82. The composition of claim 74, wherein the therapeutic peptide comprises relaxin A chain, relaxin B chain, or a combination of relaxin A chain and relaxin B chain.

83. The composition of claim 82, comprising relaxin A chain and relaxin B chain connected by a peptide or a disulfide bond.

84. The composition of claim 74, wherein the therapeutic peptide comprises a first therapeutic region, an internal linker, and a second therapeutic region.

85. The composition of claim 74, wherein the non-immunoglobulin region comprises an amino acid sequence selected from SEQ ID NOs: 144-160 and 255-264.

86. The composition of claim 74, wherein the immunoglobulin region comprises a fragment crystallizable (Fc) region.

87. The composition of claim 74, wherein the immunoglobulin region comprises an amino acid sequence comprising 20 or more consecutive amino acids of an immunoglobulin selected from SEQ ID NOs: 5-8.

88. The composition of claim 74, comprising a second immunoglobulin region connected to the first immunoglobulin region by a peptide or a disulfide bond.

89. The composition of claim 88, wherein the first immunoglobulin region is an immunoglobulin heavy chain and the second immunoglobulin region is an immunoglobulin light chain, or the first immunoglobulin region is an immunoglobulin light chain and the second immunoglobulin region is an immunoglobulin heavy chain.

90. A method of treating a disease or condition in a subject in need thereof with a non-immunoglobulin therapeutic peptide, the method comprising administering to the subject an immunoglobulin fusion comprising the therapeutic peptide connected to the amino-terminus of a variable region of an immunoglobulin region, wherein the non-immunoglobulin therapeutic peptide does not comprise more than 10 consecutive amino acids from an immunoglobulin.

91. The method of claim 90, wherein the therapeutic peptide is selected from human GCSF, bovine GCSF, Mokatoxin-1, Vm24, mambalign-1, kappa-theraphotoxin-Tb1a (550 peptide), glucagon-like peptide-1, exendin-4, erythropoietin (EPO), FGF21, GMCSF, human interferon-beta, human interferon-alpha, relaxin, Protoxin-2, oxyntomodulin, leptin, betatrophin, growth differentiation factor 11 (GDF11), parathyroid hormone, angiopoietin-like 3 (ANGPTL3), IL-11, human growth hormone (hGH), BCCX2, elafin, ZP1, ZPCEX, relaxin, insulin, glucagon-like peptide-2, neurotoxin mu-SLPTX-Ssm6a (Ssam6), and glucagon.
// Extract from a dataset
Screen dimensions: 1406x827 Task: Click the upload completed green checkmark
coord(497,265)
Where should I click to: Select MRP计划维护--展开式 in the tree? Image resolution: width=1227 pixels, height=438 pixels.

92. The method of claim 91, wherein the therapeutic peptide comprises a relaxin peptide.

93. The method of claim 92, wherein the disease or condition comprises: heart failure, acute coronary syndrome, atrial fibrillation, cardiac fibrosis, coronary artery disease, ischemia reperfusion associated with solid organ transplant, cardiopulmonary bypass, ischemic stroke, corneal healing, diabetic nephropathy, cirrhosis, portal hypertension, diabetic would healing, systemic sclerosis, cervical ripening at time of labor, preeclampsia, portal hypertension, fibrosis, and combinations thereof.